Five-year ‘Carbon Budgets’ setting out greenhouse gas emission cuts for every sector are to feature as part of the battle against climate change.

Other environmental initiatives like funding of €360m a year for walking and cycling, as well as a ban on single-use plastics have been agreed.

The party’s demand for carbon tax increases to €100 a tonne over the next decade is understood to have been among the issues still being considered by the party leaders last night and which failed to result in an agreement last night.

The Green negotiators were said to be particularly happy at securing a commitment to end direct provision for asylum seekers and develop a new system with an alternative accommodation model and a faster application process.

A senior Fianna Fáil source hailed measures to ramp up the supply of affordable housing as areas of the deal influenced by the party. They said: “It’s been a very long process. Our members are nervous about it, but I think we have a good deal.

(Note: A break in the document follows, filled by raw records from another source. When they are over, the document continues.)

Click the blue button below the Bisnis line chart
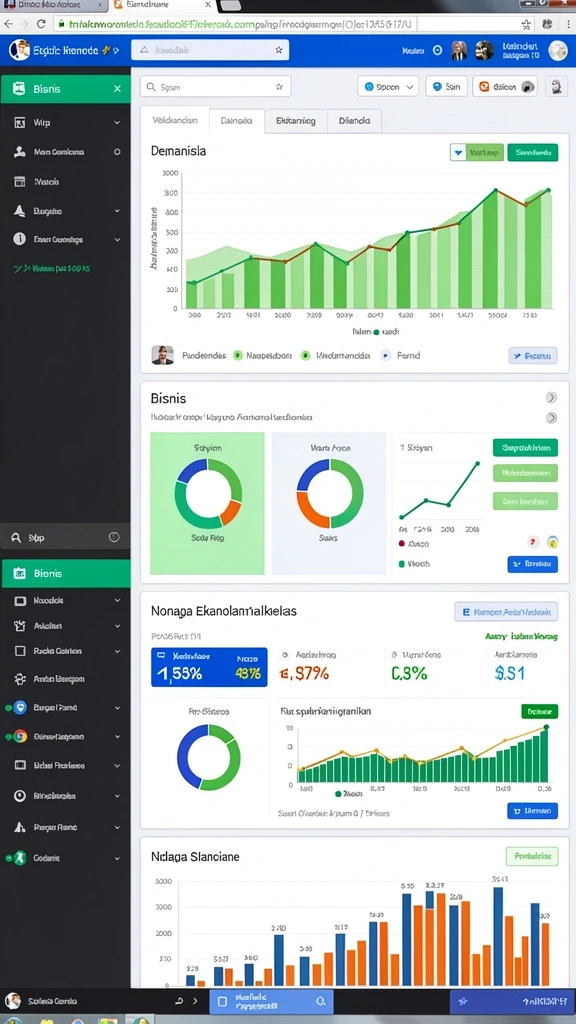This screenshot has height=1024, width=576. coord(533,564)
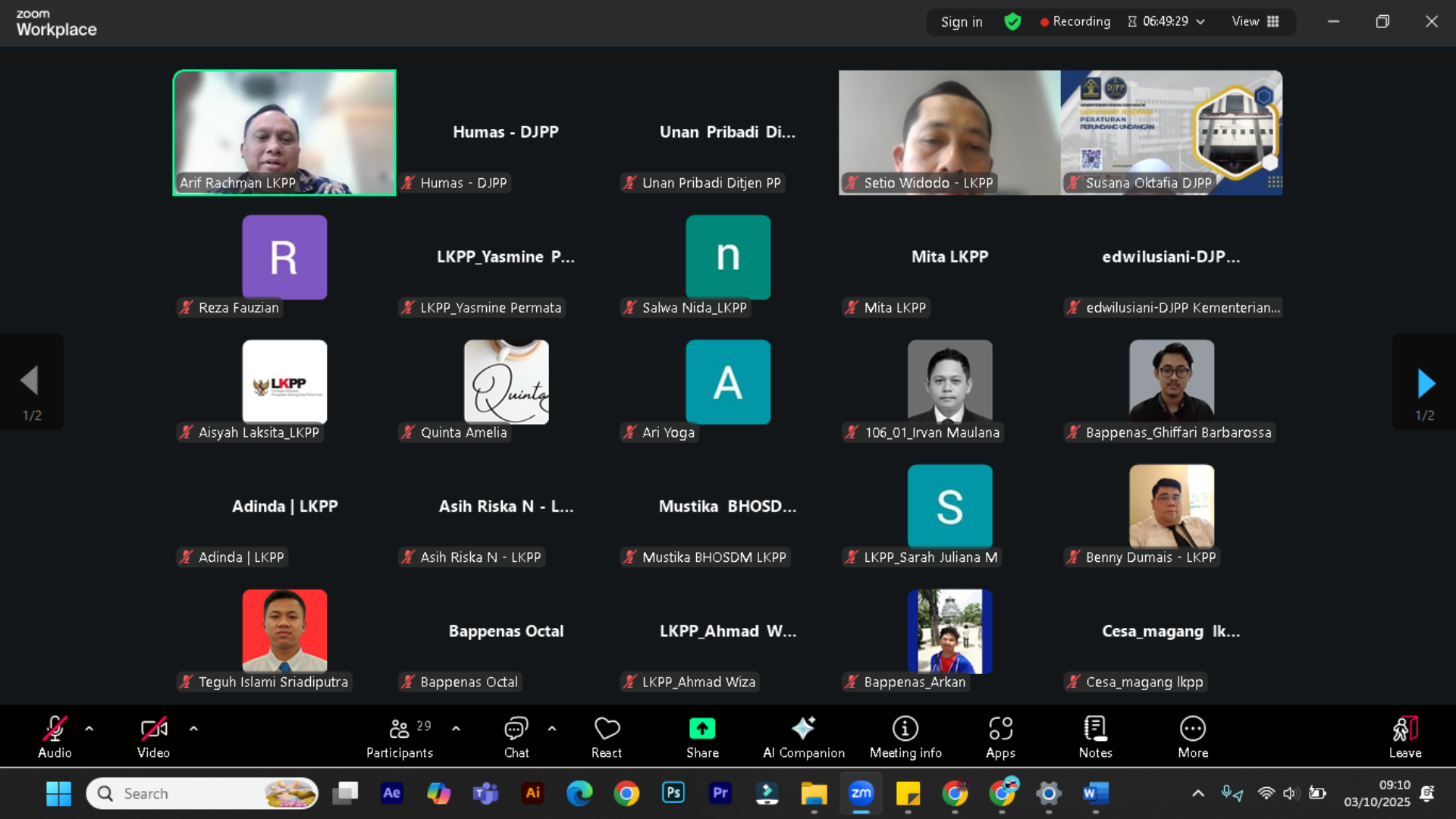Open the More options menu
This screenshot has height=819, width=1456.
pos(1193,737)
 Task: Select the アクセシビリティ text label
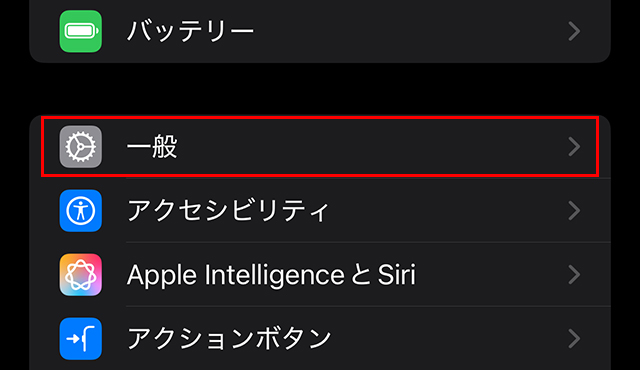click(228, 210)
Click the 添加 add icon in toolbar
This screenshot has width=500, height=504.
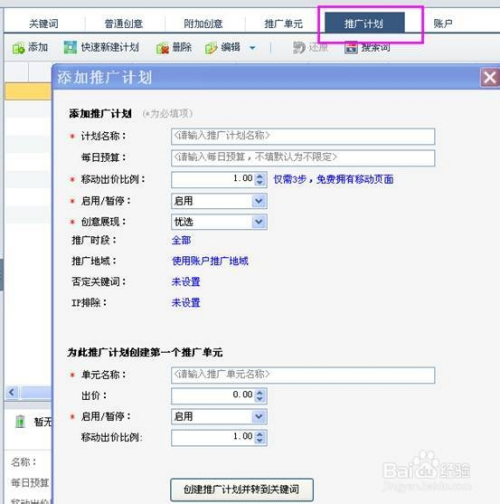(x=18, y=48)
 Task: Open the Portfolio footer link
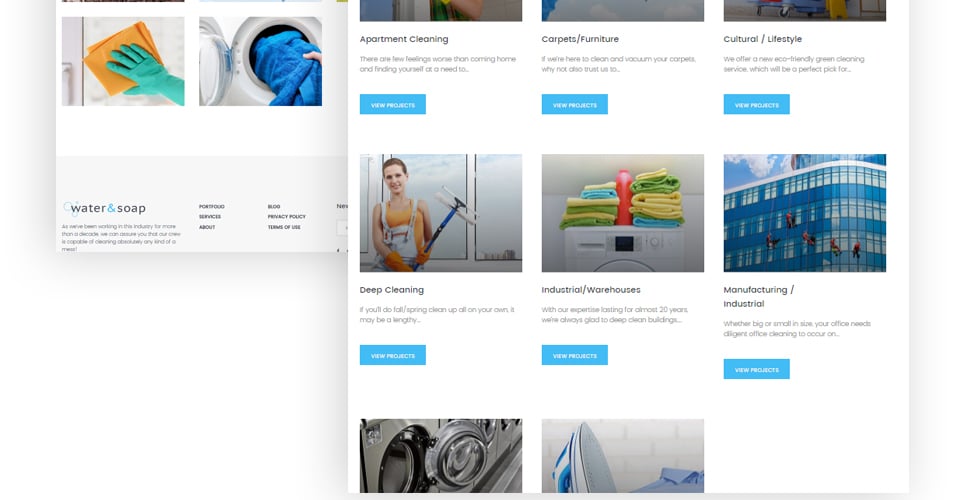coord(212,207)
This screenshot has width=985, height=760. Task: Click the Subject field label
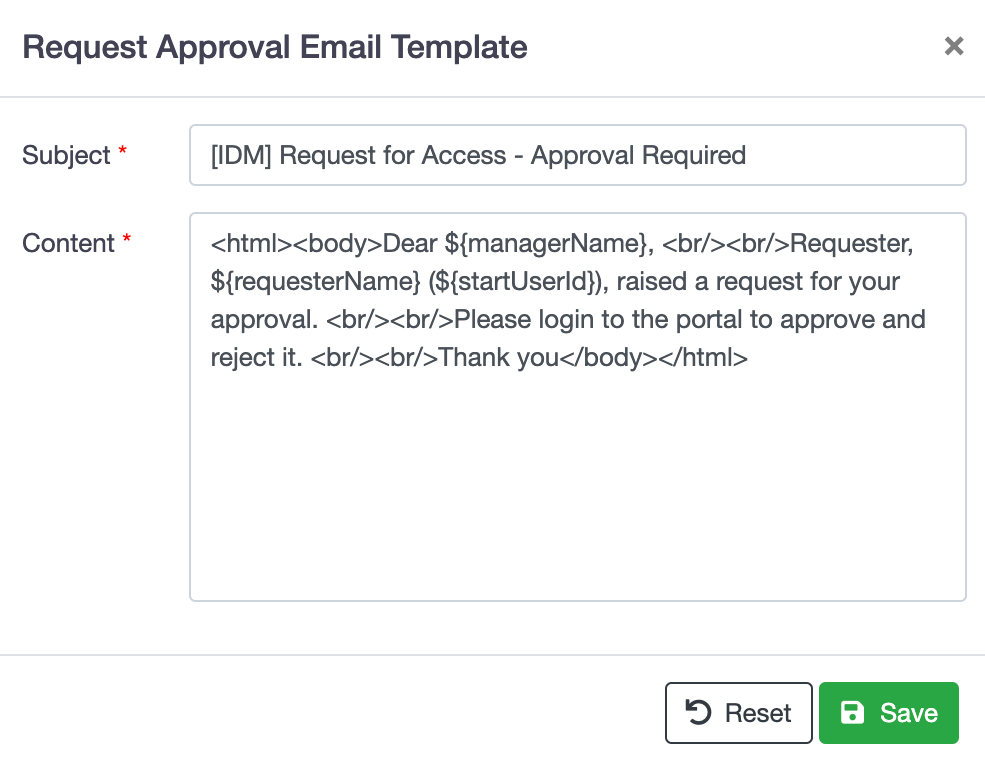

“There’s a lot of work to be done over the next few weeks to sell it and we’ll be selling it hard to our members.”

Fine Gael pointed to plans for a new ‘cradle to grave’ care deal that would see increased State support for childcare, enhanced parental benefits and a statutory system of home-help for the elderly as key issues it was pushing for.

Tánaiste Simon Coveney said the plans in the draft document were “good for the country” and he was “confident the three parties will be able to sell it” to their membership and the public.

Both Fianna Fáil and Fine Gael sought to take credit for plans for a major jobs and stimulus package aimed at helping the hospitality industry and small businesses worst hit by the coronavirus crisis.

The Covid-19 pandemic is said to dominate much of the programme, particularly in the areas of health and education.

Among the other issues being thrashed out by the party leaders last night was Fianna Fáil’s bid to delay the rise in the pension age to 67 next year pending a review.

They were also understood to have discussed plans for income taxes and USC amid Fine Gael’s demand that there be no increases and the possibility of cuts once the economy recovers.

Mr Martin, Mr Varadkar and Mr Ryan were also set to hold discussions on how the coalition will work.

This would include how many cabinet posts each party would have as well as communications in government between the parties.

A Fianna Fáil source said this revolved around “how issues are resolved before they become problems”. They said the expectation in the party was that Mr Martin would take the first stint as Taoiseach.

Mr Martin was tight-lipped on the matter when he spoke to reporters as he arrived at Government Buildings for the talks, merely saying that the first Taoiseach in the coalition would be revealed “in due course”.

RTÉ reported that he said the proposed deal “can represent a new departure for Irish society”. Mr Ryan said a deal had to be struck last night due to the “tight timelines” for consulting with the three parties, although it is now expected to be this morning.